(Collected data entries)
• • • • • • •

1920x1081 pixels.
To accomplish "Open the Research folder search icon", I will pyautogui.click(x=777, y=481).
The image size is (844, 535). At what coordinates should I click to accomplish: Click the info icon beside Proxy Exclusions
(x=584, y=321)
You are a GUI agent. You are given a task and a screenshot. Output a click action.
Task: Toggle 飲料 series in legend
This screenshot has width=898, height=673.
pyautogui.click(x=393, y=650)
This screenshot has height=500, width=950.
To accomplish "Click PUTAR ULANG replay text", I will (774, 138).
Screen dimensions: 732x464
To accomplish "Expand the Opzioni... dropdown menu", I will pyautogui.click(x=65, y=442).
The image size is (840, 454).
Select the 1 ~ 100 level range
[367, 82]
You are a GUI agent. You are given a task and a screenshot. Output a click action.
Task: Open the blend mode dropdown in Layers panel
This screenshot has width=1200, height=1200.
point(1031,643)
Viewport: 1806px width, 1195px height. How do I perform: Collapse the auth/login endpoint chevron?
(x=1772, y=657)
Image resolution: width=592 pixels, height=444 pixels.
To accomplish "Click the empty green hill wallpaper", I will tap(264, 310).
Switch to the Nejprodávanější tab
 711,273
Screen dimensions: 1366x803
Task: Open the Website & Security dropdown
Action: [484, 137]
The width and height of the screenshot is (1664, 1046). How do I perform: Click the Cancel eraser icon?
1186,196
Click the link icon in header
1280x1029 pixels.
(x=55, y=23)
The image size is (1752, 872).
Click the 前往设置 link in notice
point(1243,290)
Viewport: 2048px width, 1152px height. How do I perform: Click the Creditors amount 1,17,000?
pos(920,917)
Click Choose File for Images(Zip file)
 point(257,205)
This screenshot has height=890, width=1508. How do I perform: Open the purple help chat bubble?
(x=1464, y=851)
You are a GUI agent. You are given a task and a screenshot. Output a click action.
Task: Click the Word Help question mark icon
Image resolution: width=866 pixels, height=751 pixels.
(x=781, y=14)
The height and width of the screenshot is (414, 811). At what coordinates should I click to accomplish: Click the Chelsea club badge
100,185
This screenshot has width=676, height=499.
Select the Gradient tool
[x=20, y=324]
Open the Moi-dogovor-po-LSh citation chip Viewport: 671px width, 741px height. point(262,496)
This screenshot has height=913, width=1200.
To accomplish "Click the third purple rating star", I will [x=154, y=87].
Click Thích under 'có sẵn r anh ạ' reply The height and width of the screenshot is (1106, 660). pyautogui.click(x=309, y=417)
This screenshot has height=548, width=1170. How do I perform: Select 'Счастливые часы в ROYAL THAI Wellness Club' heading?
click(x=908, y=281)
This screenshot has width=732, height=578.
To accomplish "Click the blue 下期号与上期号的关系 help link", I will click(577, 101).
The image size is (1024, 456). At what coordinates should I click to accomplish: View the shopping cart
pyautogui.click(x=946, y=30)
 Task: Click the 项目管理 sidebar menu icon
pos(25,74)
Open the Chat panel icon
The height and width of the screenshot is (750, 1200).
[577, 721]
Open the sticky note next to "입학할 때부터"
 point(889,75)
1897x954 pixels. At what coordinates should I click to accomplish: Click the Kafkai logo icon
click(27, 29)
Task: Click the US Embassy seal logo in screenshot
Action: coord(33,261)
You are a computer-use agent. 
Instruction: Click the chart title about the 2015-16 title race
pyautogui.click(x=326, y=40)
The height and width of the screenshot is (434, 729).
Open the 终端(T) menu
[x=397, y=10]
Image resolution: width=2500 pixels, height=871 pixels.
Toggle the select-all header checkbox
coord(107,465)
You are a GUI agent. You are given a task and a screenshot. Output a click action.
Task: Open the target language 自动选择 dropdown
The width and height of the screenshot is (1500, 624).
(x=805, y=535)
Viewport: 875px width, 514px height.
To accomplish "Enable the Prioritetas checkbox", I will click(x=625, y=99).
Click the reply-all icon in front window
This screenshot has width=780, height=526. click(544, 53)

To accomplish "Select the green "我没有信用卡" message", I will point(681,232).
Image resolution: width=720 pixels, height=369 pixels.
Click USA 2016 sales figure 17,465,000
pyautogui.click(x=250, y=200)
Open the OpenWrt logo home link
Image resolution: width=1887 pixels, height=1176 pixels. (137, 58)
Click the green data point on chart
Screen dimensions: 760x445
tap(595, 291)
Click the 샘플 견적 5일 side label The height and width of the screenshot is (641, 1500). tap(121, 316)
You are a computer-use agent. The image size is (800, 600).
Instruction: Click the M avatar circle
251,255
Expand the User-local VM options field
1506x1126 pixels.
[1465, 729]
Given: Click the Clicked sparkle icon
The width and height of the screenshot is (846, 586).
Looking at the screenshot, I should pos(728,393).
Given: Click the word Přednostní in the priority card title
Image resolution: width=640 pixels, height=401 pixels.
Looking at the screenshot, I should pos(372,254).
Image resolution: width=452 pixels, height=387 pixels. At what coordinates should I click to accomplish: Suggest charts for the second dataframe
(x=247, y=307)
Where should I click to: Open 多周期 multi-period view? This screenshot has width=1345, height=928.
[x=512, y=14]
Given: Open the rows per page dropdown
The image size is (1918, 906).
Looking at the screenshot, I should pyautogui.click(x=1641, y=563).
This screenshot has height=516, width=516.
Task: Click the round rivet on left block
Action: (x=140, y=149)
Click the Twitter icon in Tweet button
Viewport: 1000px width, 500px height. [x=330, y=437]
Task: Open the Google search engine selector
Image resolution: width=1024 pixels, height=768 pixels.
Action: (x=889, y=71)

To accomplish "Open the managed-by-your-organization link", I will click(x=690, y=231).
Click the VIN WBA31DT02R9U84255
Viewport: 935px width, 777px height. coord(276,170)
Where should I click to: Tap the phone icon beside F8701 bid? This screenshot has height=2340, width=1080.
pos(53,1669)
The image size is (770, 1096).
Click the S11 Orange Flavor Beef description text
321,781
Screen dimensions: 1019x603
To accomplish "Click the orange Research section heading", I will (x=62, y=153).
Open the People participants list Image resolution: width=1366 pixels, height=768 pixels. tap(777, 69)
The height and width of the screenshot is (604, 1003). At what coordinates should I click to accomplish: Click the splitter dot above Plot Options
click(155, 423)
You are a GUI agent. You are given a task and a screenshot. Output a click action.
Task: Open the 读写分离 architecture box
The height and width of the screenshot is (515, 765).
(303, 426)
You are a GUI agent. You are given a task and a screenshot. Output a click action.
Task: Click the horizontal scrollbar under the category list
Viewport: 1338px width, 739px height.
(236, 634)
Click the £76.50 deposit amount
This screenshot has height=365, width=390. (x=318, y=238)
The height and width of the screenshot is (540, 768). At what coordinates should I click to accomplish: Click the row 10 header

• • • • • • •

After locating the line that contains "Task: Open the blend", please copy exactly every line from the start of the records through it, and nothing else.

1920x1081 pixels.
To accomplish "Open the Research folder search icon", I will pyautogui.click(x=777, y=481).
The image size is (844, 535). At what coordinates should I click to accomplish: Click the info icon beside Proxy Exclusions
(x=584, y=321)
You are a GUI agent. You are given a task and a screenshot. Output a click action.
Task: Toggle 飲料 series in legend
This screenshot has width=898, height=673.
pyautogui.click(x=393, y=650)
This screenshot has height=500, width=950.
To accomplish "Click PUTAR ULANG replay text", I will (774, 138).
Screen dimensions: 732x464
To accomplish "Expand the Opzioni... dropdown menu", I will pyautogui.click(x=65, y=442).
The image size is (840, 454).
Select the 1 ~ 100 level range
[367, 82]
You are a GUI agent. You are given a task and a screenshot. Output a click action.
Task: Open the blend mode dropdown in Layers panel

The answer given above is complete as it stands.